La bandiera bosniaca

A vent'anni dall'inizio della guerra in Bosnia Erzegovina un'analisi sugli anni della transizione e le prospettive di integrazione europea. Una tesi di laurea. Riceviamo e volentieri pubblichiamo

23/07/2012 -  Enrico Tricanico

Il 6 aprile del 2012, a vent’anni esatti dall’inizio della guerra di Bosnia, per le strade di Sarajevo sono state disposte 11.541 sedie rosse vuote, il numero dei caduti nella capitale bosniaca durante la guerra. Sedie vuote a ricordare il vuoto nel cuore di quello che resta della Porta d’Oriente. Una linea rossa lungo la città, per ricordare le atrocità di 1.395 giorni di assedio. Nell’anno in corso, la Croazia aderisce ufficialmente all’Unione Europea ed in Serbia viene eletto un presidente ultranazionalista che mette già in discussione la precaria stabilità dei Balcani Occidentali. Questi avvenimenti e ricorrenze ci ricordano come nel centro dell’Europa ci siano ancora aperte questioni che si tende a porre nel dimenticatoio.

Le pagine della tesi sono il modesto tentativo di una breve ricostruzione storica degli ultimi vent’anni, letti in chiave politologica, evidenziando le difficoltà della transizione democratica in Bosnia ed Erzegovina e le prospettive di integrazione europea, che sono gli unici elementi che possano far pensare ad una definitiva cicatrizzazione della ferita ancora aperta, conosciuta come questione jugoslava. Nell’evoluzione della Repubblica Federale Socialista di Jugoslavia, che prima della totale disgregazione, aveva avviato un lento processo di democratizzazione, è stato necessario porre l’attenzione sulle molteplici differenze che lo stato socialista jugoslavo presentava nei confronti dell’Unione Sovietica. Jugoslavia e Unione Sovietica vengono spesso accomunate come diverse fautrici dello stesso modello di stato socialista, in realtà l’organizzazione statale, oltre che le problematiche interne e le prospettive future, sono sempre state molto diverse se non agli antipodi.

Dopo aver vissuto le drammatiche fai della guerra civile, la transizione verso l’indipendenza della Bosnia ed Erzegovina, è stata più complessa delle altre, ed ha richiesto un sostanzioso intervento della Comunità Internazionale.

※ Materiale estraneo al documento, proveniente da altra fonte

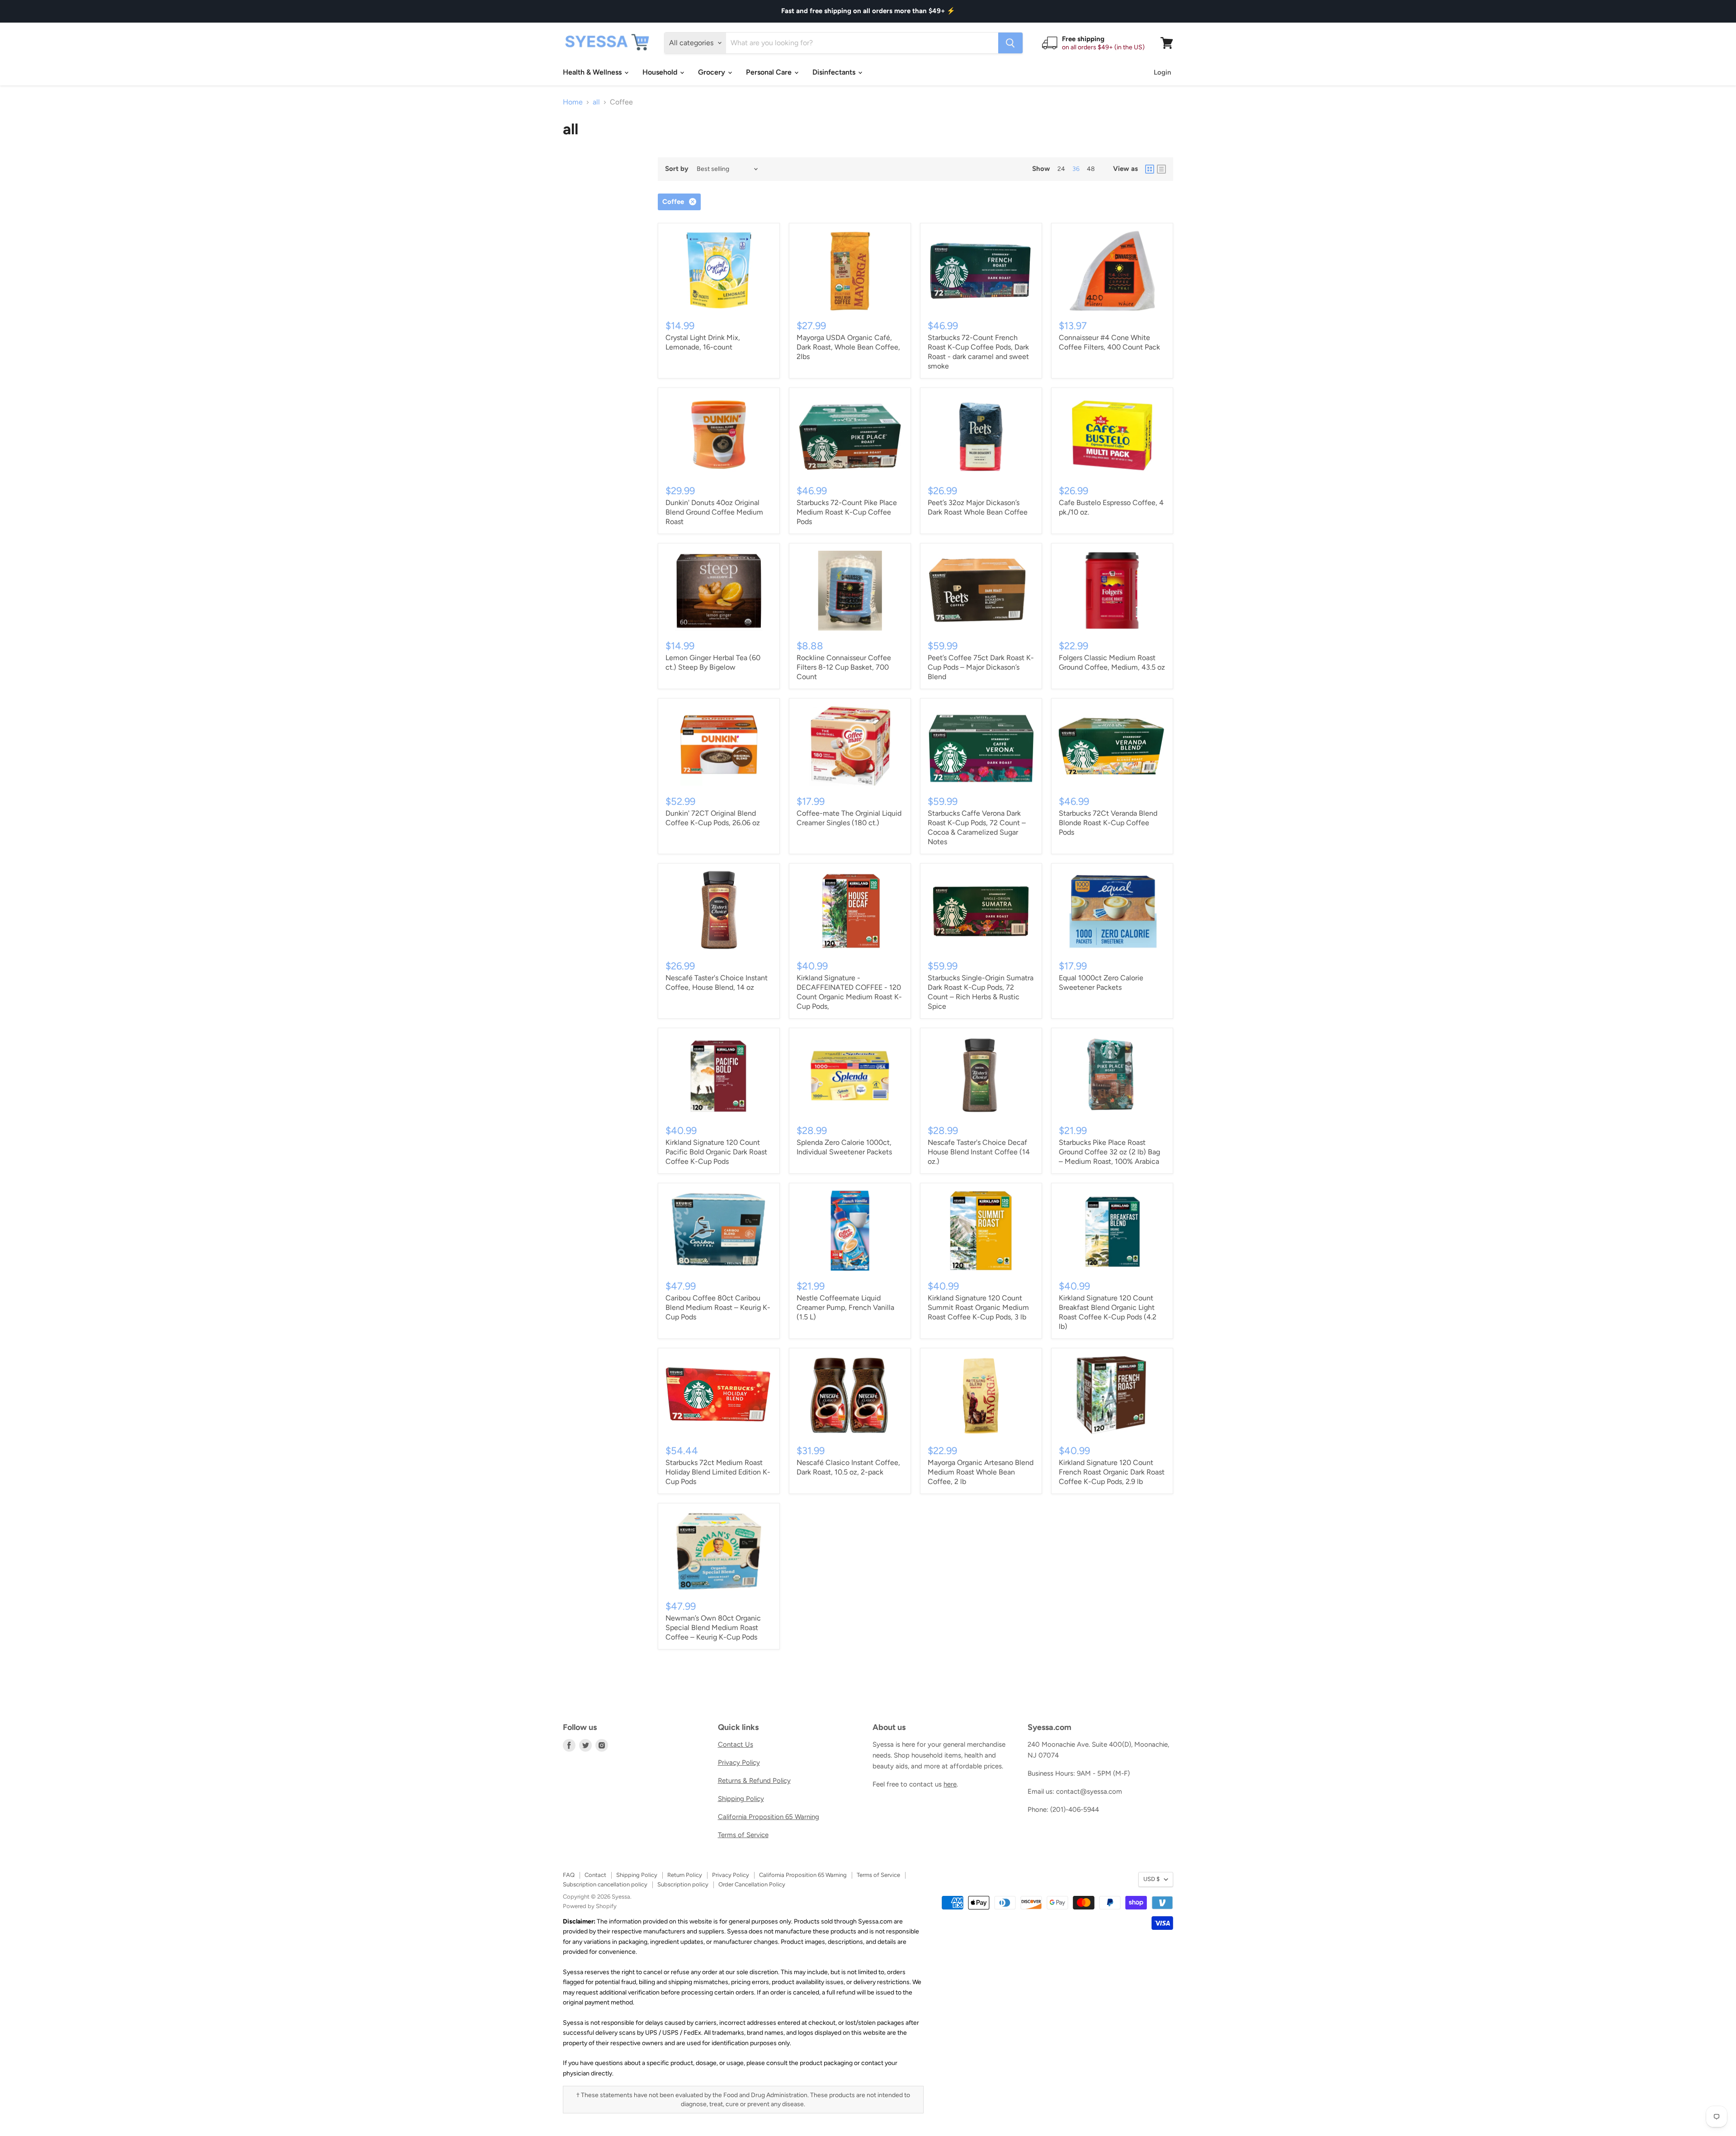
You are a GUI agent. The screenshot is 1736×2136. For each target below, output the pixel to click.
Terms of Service (743, 1835)
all (596, 102)
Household (660, 72)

L’importante ruolo degli agenti esterni che hanno fornito l’ausilio per la risoluzione del conflitto, hanno anche stabilito il nuovo quadro istituzionale della Bosnia ed “imposto” o “donato” il disegno della nuova Carta Costituzionale. La presenza di agenti ed osservatori internazionali è ancora piuttosto attuale.

Il ruolo dei fattori interni, invece passa necessariamente per l’analisi delle eredità jugoslave (e del conflitto), dal ruolo che ha assunto la comunità musulmana, da come è stata assorbita l’architettura istituzionale progettata da attori esterni e dalla complicata situazione dell’economia che non riesce ad attraversare il periodo di boom necessario al rilancio del paese.

Infine, in questo lavoro, si è cercato di analizzare il grado di democraticità raggiunto, tenendo conto del ruolo degli attori interni ma anche esterni. Gli strumenti valutativi e di analisi utilizzati sono stati: il modello democratico consensuale di Lijphart, l’analisi del sistema partitico e delle competizioni elettorali, l’evoluzione dei dati degli indicatori di Freedom House dal 2002 al 2011.

Ancora oggi, dopo vent’anni dalla guerra, la Bosnia ed Erzegovina rimane un dilemma situato nel cuore dell’Europa, ma anche un’ interessante esperienza di convivenza tra etnie diverse, in attesa di una nuova identità nazionale unitaria che si è persa con la morte del Maresciallo Tito e la successiva fine della Repubblica Federale Socialista di Jugoslavia.